Set it all down exactly, every record and every line.

(Dataset entries)
★ ★ ★ ★

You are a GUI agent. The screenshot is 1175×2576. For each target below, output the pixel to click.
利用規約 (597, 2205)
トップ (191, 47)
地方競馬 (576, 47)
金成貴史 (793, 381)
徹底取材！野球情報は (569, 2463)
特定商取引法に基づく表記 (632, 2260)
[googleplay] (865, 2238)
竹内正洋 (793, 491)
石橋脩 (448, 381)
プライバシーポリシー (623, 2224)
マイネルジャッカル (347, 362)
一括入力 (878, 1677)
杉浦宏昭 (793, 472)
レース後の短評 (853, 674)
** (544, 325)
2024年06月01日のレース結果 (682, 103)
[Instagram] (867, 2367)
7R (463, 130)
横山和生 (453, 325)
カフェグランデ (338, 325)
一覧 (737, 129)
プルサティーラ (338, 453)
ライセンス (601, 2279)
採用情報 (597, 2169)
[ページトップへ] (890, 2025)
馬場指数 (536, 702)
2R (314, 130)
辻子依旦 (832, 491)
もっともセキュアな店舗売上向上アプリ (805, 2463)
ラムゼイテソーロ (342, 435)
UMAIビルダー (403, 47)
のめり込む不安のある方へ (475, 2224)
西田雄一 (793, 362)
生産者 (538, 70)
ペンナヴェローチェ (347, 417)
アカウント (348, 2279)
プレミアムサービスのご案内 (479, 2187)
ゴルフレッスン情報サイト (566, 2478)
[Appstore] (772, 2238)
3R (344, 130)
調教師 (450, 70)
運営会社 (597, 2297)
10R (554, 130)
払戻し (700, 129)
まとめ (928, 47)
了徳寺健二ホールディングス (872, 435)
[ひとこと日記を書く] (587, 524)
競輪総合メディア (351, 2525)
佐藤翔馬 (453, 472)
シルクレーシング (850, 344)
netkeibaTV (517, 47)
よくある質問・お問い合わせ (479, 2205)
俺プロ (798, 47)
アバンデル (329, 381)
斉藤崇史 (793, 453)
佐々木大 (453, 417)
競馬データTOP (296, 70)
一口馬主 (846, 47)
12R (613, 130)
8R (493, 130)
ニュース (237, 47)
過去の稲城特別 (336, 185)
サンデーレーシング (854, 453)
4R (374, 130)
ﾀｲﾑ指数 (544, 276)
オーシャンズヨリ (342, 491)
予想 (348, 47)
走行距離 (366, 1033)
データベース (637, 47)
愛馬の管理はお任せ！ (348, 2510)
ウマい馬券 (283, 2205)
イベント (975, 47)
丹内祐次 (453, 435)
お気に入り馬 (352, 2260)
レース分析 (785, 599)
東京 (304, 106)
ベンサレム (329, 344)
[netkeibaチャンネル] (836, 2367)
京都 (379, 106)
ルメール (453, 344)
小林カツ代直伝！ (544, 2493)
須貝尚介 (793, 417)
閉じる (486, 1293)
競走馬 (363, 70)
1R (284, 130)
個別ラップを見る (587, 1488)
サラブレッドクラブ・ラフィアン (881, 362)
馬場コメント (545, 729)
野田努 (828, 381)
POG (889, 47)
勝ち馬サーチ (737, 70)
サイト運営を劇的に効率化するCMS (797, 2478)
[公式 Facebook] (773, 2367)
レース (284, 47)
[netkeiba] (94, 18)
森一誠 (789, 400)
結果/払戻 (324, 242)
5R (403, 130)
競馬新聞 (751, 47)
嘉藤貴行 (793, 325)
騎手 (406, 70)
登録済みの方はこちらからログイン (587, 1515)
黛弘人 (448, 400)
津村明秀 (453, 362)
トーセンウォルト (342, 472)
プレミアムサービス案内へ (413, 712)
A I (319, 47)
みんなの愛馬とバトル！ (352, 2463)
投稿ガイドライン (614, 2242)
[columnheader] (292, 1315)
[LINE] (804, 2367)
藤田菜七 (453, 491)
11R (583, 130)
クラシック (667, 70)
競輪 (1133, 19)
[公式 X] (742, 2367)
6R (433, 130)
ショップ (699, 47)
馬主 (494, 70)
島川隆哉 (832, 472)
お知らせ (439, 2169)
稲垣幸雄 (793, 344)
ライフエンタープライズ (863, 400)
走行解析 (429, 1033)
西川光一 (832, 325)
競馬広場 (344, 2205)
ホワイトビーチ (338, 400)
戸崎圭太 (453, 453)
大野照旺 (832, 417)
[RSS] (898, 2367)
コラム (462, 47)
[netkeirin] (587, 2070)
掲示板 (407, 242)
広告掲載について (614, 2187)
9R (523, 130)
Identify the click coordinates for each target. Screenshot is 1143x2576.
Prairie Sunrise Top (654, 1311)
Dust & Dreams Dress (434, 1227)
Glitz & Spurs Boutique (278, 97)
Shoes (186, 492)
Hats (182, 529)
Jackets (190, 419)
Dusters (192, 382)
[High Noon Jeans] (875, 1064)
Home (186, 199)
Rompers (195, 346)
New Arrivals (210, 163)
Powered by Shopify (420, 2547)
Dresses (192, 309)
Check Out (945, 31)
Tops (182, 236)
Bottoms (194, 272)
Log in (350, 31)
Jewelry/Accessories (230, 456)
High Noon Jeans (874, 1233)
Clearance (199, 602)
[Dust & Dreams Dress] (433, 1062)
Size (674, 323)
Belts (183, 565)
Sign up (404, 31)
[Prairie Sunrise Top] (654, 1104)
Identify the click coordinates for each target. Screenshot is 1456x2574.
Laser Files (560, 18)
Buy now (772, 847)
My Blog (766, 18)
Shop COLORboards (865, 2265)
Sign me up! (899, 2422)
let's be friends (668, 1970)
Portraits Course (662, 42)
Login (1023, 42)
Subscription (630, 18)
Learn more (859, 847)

★ ★ ★ ★

- _Answer to this task_:
You are a GUI agent. The screenshot is 1175×2576. For each target below, output the pixel to click.
利用規約 (597, 2205)
トップ (191, 47)
地方競馬 (576, 47)
金成貴史 (793, 381)
徹底取材！野球情報は (569, 2463)
特定商取引法に基づく表記 (632, 2260)
[googleplay] (865, 2238)
竹内正洋 (793, 491)
石橋脩 (448, 381)
プライバシーポリシー (623, 2224)
マイネルジャッカル (347, 362)
一括入力 (878, 1677)
杉浦宏昭 (793, 472)
レース後の短評 (853, 674)
** (544, 325)
2024年06月01日のレース結果 (682, 103)
[Instagram] (867, 2367)
7R (463, 130)
横山和生 (453, 325)
カフェグランデ (338, 325)
一覧 (737, 129)
プルサティーラ (338, 453)
ライセンス (601, 2279)
採用情報 (597, 2169)
[ページトップへ] (890, 2025)
馬場指数 (536, 702)
2R (314, 130)
辻子依旦 (832, 491)
もっともセキュアな店舗売上向上アプリ (805, 2463)
ラムゼイテソーロ (342, 435)
UMAIビルダー (403, 47)
のめり込む不安のある方へ (475, 2224)
西田雄一 (793, 362)
生産者 (538, 70)
ペンナヴェローチェ (347, 417)
アカウント (348, 2279)
プレミアムサービスのご案内 (479, 2187)
ゴルフレッスン情報サイト (566, 2478)
[Appstore] (772, 2238)
3R (344, 130)
調教師 (450, 70)
運営会社 (597, 2297)
10R (554, 130)
払戻し (700, 129)
まとめ (928, 47)
了徳寺健二ホールディングス (872, 435)
[ひとこと日記を書く] (587, 524)
競輪総合メディア (351, 2525)
佐藤翔馬 (453, 472)
シルクレーシング (850, 344)
netkeibaTV (517, 47)
よくある質問・お問い合わせ (479, 2205)
俺プロ (798, 47)
アバンデル (329, 381)
斉藤崇史 (793, 453)
佐々木大 (453, 417)
競馬データTOP (296, 70)
一口馬主 (846, 47)
12R (613, 130)
8R (493, 130)
ニュース (237, 47)
過去の稲城特別 (336, 185)
サンデーレーシング (854, 453)
4R (374, 130)
ﾀｲﾑ指数 (544, 276)
オーシャンズヨリ (342, 491)
予想 (348, 47)
走行距離 (366, 1033)
データベース (637, 47)
愛馬の管理はお任せ！ (348, 2510)
ウマい馬券 (283, 2205)
イベント (975, 47)
丹内祐次 (453, 435)
お気に入り馬 (352, 2260)
レース分析 (785, 599)
東京 (304, 106)
ベンサレム (329, 344)
[netkeibaチャンネル] (836, 2367)
京都 (379, 106)
ルメール (453, 344)
小林カツ代直伝！ (544, 2493)
須貝尚介 (793, 417)
閉じる (486, 1293)
競走馬 (363, 70)
1R (284, 130)
個別ラップを見る (587, 1488)
サラブレッドクラブ・ラフィアン (881, 362)
馬場コメント (545, 729)
野田努 (828, 381)
POG (889, 47)
勝ち馬サーチ (737, 70)
サイト運営を劇的に効率化するCMS (797, 2478)
[公式 Facebook] (773, 2367)
レース (284, 47)
[netkeiba] (94, 18)
森一誠 (789, 400)
結果/払戻 (324, 242)
5R (403, 130)
競馬新聞 (751, 47)
嘉藤貴行 (793, 325)
騎手 (406, 70)
登録済みの方はこちらからログイン (587, 1515)
黛弘人 (448, 400)
津村明秀 (453, 362)
トーセンウォルト (342, 472)
プレミアムサービス案内へ (413, 712)
A I (319, 47)
みんなの愛馬とバトル！ (352, 2463)
投稿ガイドライン (614, 2242)
[columnheader] (292, 1315)
[LINE] (804, 2367)
藤田菜七 (453, 491)
11R (583, 130)
クラシック (667, 70)
競輪 (1133, 19)
[公式 X] (742, 2367)
6R (433, 130)
ショップ (699, 47)
馬主 (494, 70)
島川隆哉 (832, 472)
お知らせ (439, 2169)
稲垣幸雄 (793, 344)
ライフエンタープライズ (863, 400)
走行解析 (429, 1033)
西川光一 (832, 325)
競馬広場 (344, 2205)
ホワイトビーチ (338, 400)
戸崎圭太 (453, 453)
大野照旺 (832, 417)
[RSS] (898, 2367)
コラム (462, 47)
[netkeirin] (587, 2070)
掲示板 (407, 242)
広告掲載について (614, 2187)
9R (523, 130)
Identify the click coordinates for each target. Screenshot is 1143x2576.
Prairie Sunrise Top (654, 1311)
Dust & Dreams Dress (434, 1227)
Glitz & Spurs Boutique (278, 97)
Shoes (186, 492)
Hats (182, 529)
Jackets (190, 419)
Dusters (192, 382)
[High Noon Jeans] (875, 1064)
Home (186, 199)
Rompers (195, 346)
New Arrivals (210, 163)
Powered by Shopify (420, 2547)
Dresses (192, 309)
Check Out (945, 31)
Tops (182, 236)
Bottoms (194, 272)
Log in (350, 31)
Jewelry/Accessories (230, 456)
High Noon Jeans (874, 1233)
Clearance (199, 602)
[Dust & Dreams Dress] (433, 1062)
Size (674, 323)
Belts (183, 565)
Sign up (404, 31)
[Prairie Sunrise Top] (654, 1104)
Identify the click coordinates for each target. Screenshot is 1456x2574.
Laser Files (560, 18)
Buy now (772, 847)
My Blog (766, 18)
Shop COLORboards (865, 2265)
Sign me up! (899, 2422)
let's be friends (668, 1970)
Portraits Course (662, 42)
Login (1023, 42)
Subscription (630, 18)
Learn more (859, 847)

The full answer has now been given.